Sie stampfte mit schweren Schritten durch den Saal, fauchend, schwitzend, die mächtigen Arme in der Luft schwingend. Da fiel ihr Blick auf die offene Schublade, sie sah das Halsband, das sie einst dem Patenkinde hatte machen lassen: Schnüre grosser Perlen in den brandroten Haaren der Mutter. Ein Zug triumphierenden Hasses flog über ihr verschwommenes Gesicht, rasch riss sie das Halsband heraus.

»Kennst du das?« schrie sie.

»Nein,« sagte Alraune ruhig, »ich habe es noch nie gesehen.«

Die Fürstin trat dicht vor sie hin: »So hat der Schuft von Geheimrat es dir unterschlagen – das sieht ihm ähnlich genug! Es war mein Patengeschenk für dich, Alraune!«

»Danke,« sagte das Fräulein. »Die Perlen scheinen recht hübsch zu sein – wenn sie echt sind.«

»Sie sind echt!« schrie die Fürstin. »Sie sind so echt, wie die Haare, die ich deiner Mutter abschnitt!« Sie warf das Halsband dem Fräulein in den Schoss.

Alraune nahm das sonderbare Schmuckstück, wog es prüfend in der Hand. »Meiner – Mutter?« sagte sie langsam. »Sie hatte sehr schöne Haare, die Mutter, scheint es.«

Die Fürstin stellte sich breit hin, stemmte die Hände fest in die Hüften.
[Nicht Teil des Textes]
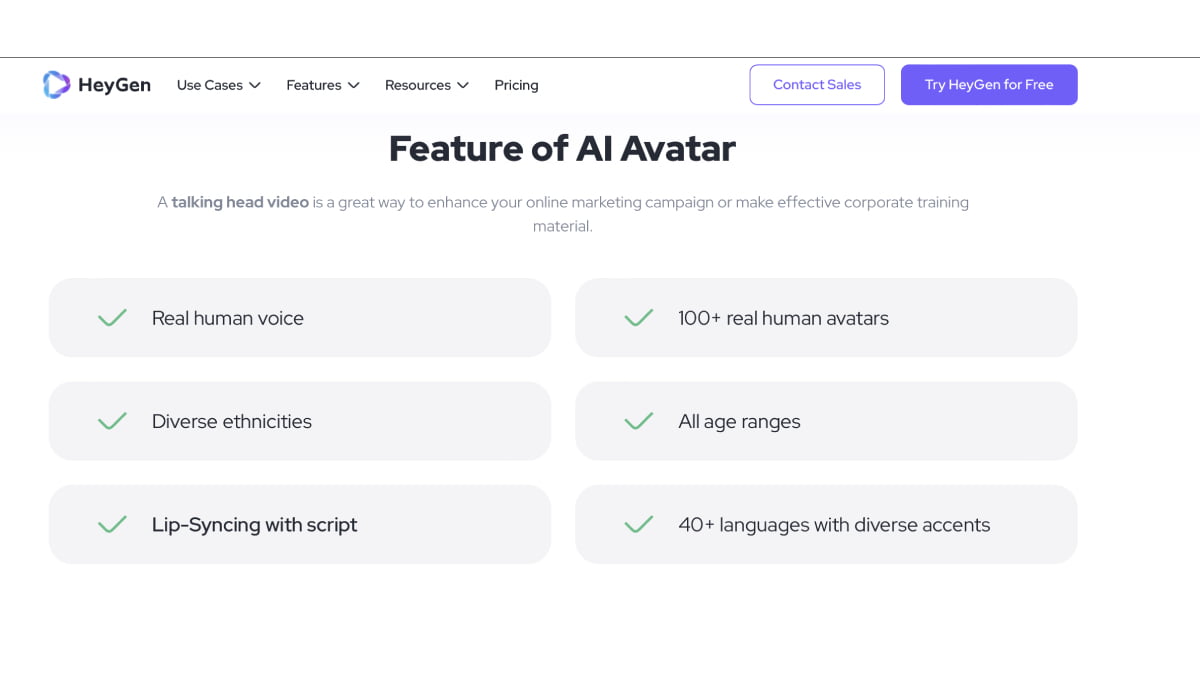Expand the Use Cases chevron arrow
The image size is (1200, 675).
coord(255,85)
Ihrer Sache sicher, wie ein Waschweib. »Sehr schöne Haare,« lachte sie, »sehr schöne! So schöne, dass alle Männer ihr nachliefen und ihr einen ganzen Taler bezahlten, um eine Nacht zu schlafen bei diesen schönen Haaren!«

Das Fräulein sprang auf, einen Augenblick wich ihr das Blut aus dem Gesicht. Aber sie lächelte gleich wieder, sagte ruhig und höhnisch: »Sie werden alt, Durchlaucht, alt und kindisch.«

Das war das Ende, nun gab es kein Zurück mehr für die Fürstin. Sie brach los, ordinär, unendlich schamlos wie eine trunkene Bordellwirtin. Schrie, überschlug sich, heulte, goss ihre Nachttöpfe unflätiger Reden. Eine Hure sei Alraunens Mutter gewesen, eine der niedrigsten Sorte, die um Markstücke sich verschachert habe. Und ein elender Lustmörder der Vater, Noerrissen sei sein Name gewesen, sie wisse es wohl. Für Geld habe der Geheimrat die Dirne gekauft zu seinem schuftigen Experiment, habe sie befruchtet mit dem Samen des Hingerichteten. Sie sei dabei gewesen, sie selbst, wie er der Mutter den eklen Samen eingespritzt habe, dessen stinkende Frucht sie sei – sie, Alraune, die da vor ihr sitze! Eines Mörders Tochter und einer Dirne Kind!

Das war ihre Rache. Sie ging hinaus, triumphierend, leichten Schritts, geschwollen von dem Stolze ihres Sieges, der sie um zehn Jahre verjüngte. Schlug die Türe krachend ins Schloss.

– Nun war es still in der weiten Bibliothek.

Alraune sass in ihrem Sessel, schweigend, ein wenig bleich. Nervös spielten ihre Hände mit dem Halsbande, ein leichtes Zucken spielte um ihre Lippen.

Endlich erhob sie sich. »Dummes Zeug,« flüsterte sie.

Sie machte ein paar Schritte, dann besann sie sich. Trat hin zu ihrem Vetter.

»Ist es wahr, Frank Braun?« fragte sie.

Er zögerte einen Augenblick. Stand auf, sagte langsam: »Ich glaube, dass es wahr ist.« Er trat hin zum Schreibtisch, nahm den Lederband, reichte ihn ihr hin.

»Lies das.« sagte er.

Sie sprach kein Wort, wandte sich zum Gehen.

»Nimm auch das mit.« rief er ihr nach. Und er reichte ihr den Knobelbecher, der aus ihrer Mutter Schädel, und die Würfel, die aus ihres Vaters Knochen gefertigt waren.